Aim of the exercise:
Could you copy out the records word for word, starting with the line containing "Expand the show_save_result" and going on through the line containing "Click the light-theme"?
(begin)
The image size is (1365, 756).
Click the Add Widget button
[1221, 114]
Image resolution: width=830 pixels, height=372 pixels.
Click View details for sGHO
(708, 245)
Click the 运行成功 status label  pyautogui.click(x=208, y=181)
(end)
(begin)
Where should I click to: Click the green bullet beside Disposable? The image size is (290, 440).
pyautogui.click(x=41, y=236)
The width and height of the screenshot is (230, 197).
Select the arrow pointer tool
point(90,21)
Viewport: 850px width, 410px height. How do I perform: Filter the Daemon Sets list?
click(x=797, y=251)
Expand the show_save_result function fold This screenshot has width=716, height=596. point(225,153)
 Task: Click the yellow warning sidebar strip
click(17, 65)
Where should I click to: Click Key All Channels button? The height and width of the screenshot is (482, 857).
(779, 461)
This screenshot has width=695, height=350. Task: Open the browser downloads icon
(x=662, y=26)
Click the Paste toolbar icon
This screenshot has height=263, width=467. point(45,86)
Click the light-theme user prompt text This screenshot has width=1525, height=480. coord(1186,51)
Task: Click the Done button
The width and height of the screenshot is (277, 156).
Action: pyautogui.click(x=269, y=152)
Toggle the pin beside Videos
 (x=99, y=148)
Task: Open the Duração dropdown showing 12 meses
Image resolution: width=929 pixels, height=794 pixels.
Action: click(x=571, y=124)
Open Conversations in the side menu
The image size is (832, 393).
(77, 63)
(end)
(begin)
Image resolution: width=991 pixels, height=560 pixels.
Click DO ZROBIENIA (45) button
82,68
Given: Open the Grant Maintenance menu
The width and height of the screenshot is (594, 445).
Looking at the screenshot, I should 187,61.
(end)
Result for this exercise:
Expand the show_save_result function fold This screenshot has width=716, height=596. point(225,153)
 Task: Click the yellow warning sidebar strip
click(17, 65)
Where should I click to: Click Key All Channels button? The height and width of the screenshot is (482, 857).
(779, 461)
This screenshot has width=695, height=350. Task: Open the browser downloads icon
(x=662, y=26)
Click the Paste toolbar icon
This screenshot has height=263, width=467. point(45,86)
Click the light-theme user prompt text This screenshot has width=1525, height=480. coord(1186,51)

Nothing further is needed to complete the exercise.